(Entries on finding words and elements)
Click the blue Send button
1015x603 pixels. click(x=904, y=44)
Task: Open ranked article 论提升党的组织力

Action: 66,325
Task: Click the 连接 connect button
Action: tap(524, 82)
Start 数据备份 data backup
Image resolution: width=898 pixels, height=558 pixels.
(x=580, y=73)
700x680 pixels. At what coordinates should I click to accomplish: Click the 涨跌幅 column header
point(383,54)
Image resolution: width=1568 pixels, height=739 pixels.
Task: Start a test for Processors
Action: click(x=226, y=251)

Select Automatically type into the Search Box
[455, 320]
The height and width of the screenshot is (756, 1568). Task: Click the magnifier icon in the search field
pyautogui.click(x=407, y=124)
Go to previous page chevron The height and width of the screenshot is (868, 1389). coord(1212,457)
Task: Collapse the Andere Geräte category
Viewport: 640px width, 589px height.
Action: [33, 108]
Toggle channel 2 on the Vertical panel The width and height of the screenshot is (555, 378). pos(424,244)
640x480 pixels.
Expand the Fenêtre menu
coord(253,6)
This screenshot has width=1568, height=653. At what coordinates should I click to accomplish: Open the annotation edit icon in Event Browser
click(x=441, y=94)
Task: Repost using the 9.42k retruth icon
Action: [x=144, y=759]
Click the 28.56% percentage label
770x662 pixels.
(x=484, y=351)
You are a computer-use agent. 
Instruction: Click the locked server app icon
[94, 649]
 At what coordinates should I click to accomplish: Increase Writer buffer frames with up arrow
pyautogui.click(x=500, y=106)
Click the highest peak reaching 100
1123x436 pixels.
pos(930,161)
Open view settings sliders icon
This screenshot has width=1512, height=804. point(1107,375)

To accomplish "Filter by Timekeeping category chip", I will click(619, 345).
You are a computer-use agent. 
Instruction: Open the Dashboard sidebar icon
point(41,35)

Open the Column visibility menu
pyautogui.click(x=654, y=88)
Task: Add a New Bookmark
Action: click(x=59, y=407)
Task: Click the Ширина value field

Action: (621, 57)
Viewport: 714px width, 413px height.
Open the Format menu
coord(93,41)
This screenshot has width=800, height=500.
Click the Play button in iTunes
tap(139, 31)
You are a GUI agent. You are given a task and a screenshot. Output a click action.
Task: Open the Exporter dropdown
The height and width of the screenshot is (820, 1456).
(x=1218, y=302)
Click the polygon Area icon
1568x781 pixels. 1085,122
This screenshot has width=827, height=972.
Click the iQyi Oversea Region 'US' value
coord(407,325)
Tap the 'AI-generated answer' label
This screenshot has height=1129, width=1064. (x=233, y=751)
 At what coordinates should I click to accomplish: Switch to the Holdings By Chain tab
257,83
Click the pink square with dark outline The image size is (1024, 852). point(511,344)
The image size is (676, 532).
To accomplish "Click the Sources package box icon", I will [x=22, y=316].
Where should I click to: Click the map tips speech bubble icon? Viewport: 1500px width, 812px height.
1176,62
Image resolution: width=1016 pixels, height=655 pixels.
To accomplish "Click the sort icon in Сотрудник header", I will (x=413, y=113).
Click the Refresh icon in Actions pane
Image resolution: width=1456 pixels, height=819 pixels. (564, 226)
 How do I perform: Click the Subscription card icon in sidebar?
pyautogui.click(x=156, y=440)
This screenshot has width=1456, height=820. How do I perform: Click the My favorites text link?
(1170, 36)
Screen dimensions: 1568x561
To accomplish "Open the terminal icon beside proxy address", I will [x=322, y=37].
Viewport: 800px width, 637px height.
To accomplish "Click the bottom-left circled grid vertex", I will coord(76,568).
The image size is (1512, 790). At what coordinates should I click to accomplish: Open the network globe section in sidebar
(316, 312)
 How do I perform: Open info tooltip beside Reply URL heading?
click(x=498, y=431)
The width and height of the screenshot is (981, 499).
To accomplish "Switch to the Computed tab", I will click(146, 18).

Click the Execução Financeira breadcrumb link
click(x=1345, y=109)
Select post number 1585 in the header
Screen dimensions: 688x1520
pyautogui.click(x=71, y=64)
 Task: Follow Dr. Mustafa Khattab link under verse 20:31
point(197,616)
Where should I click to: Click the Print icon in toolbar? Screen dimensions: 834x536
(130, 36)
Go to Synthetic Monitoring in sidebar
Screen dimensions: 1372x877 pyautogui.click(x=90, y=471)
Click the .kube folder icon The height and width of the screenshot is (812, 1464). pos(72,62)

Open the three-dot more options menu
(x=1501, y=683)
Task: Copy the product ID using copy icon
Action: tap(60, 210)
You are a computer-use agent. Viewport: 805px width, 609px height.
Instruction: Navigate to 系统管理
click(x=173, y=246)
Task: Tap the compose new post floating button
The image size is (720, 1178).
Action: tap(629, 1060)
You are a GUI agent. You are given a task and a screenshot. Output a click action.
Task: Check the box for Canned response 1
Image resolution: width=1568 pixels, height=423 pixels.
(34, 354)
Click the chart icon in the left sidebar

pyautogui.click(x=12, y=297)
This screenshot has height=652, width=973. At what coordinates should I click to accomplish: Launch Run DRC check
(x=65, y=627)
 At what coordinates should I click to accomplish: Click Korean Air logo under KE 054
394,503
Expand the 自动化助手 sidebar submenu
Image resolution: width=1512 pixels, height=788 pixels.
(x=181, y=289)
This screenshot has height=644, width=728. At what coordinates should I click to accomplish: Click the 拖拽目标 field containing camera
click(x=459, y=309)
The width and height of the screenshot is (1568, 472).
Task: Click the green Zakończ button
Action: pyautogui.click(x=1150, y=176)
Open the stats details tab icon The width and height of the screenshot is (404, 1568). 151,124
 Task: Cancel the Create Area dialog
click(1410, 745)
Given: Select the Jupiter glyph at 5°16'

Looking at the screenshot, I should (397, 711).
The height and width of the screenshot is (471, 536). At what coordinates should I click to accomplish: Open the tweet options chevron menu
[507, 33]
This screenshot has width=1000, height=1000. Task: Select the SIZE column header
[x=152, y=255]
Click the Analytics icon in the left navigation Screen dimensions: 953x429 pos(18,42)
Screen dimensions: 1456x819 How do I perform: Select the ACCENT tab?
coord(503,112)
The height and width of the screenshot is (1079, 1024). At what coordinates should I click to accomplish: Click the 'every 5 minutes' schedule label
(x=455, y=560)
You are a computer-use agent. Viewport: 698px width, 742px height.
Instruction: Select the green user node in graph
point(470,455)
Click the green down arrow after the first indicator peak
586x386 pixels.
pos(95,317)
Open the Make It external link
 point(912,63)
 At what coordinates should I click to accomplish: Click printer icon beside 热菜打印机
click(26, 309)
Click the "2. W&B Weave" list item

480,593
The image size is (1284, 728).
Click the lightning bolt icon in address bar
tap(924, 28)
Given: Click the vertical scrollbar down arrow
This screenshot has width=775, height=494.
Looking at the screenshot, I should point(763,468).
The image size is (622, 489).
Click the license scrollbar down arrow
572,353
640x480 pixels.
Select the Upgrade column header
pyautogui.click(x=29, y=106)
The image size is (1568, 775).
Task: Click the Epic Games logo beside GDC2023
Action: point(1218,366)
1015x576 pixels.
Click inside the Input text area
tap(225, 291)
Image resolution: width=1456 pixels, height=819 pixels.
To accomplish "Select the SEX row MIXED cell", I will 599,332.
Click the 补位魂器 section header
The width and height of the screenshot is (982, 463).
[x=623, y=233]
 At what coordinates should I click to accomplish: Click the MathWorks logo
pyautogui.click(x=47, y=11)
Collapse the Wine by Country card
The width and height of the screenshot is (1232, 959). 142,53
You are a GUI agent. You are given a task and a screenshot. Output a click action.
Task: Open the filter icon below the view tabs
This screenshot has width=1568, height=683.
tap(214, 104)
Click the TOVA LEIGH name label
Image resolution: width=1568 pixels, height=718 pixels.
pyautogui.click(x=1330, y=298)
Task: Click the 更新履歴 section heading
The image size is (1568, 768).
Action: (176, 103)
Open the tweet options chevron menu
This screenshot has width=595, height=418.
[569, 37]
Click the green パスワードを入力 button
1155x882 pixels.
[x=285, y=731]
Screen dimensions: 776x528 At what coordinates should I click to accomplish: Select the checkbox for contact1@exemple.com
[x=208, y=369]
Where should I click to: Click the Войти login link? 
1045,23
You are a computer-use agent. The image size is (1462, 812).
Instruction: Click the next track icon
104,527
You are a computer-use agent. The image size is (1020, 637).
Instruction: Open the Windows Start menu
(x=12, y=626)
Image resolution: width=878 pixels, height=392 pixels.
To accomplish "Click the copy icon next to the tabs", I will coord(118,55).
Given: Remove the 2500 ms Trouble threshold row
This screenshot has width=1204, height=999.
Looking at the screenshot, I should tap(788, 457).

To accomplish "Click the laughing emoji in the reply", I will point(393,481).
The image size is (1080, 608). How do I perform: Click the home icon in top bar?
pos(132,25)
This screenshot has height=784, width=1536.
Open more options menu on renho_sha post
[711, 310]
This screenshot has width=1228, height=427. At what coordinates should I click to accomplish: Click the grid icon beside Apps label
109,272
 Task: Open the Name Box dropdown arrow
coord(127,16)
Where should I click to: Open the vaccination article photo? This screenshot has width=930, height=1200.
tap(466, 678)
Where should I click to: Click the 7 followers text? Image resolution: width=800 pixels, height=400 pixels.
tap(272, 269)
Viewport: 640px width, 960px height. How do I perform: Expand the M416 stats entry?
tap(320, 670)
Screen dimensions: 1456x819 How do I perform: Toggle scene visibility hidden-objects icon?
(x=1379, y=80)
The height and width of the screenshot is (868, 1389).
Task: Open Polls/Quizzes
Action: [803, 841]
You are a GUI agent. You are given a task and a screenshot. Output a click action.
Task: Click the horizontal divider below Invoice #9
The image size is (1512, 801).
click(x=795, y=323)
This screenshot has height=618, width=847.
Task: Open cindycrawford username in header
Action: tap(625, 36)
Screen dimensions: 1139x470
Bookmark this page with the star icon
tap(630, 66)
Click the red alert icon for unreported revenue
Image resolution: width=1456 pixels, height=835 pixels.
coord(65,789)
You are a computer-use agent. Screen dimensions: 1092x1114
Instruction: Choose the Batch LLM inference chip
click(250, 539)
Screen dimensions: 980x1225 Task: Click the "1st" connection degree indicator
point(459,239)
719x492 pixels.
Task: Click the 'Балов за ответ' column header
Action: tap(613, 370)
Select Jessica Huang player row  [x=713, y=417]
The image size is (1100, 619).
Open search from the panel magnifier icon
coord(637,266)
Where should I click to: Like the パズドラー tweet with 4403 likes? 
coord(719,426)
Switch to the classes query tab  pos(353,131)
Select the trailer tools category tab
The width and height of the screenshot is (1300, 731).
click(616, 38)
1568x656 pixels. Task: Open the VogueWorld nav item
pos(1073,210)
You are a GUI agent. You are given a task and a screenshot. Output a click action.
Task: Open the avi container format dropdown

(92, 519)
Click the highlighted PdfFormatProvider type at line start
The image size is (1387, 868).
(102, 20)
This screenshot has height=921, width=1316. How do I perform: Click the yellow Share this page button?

Task to complete
Copy the stretch of the listing from the line containing "Click the polygon Area icon" through the line containing "Click the pink", reproducing every line without change.

Response
Click the polygon Area icon
1568x781 pixels. 1085,122
This screenshot has width=827, height=972.
Click the iQyi Oversea Region 'US' value
coord(407,325)
Tap the 'AI-generated answer' label
This screenshot has height=1129, width=1064. (x=233, y=751)
 At what coordinates should I click to accomplish: Switch to the Holdings By Chain tab
257,83
Click the pink square with dark outline The image size is (1024, 852). point(511,344)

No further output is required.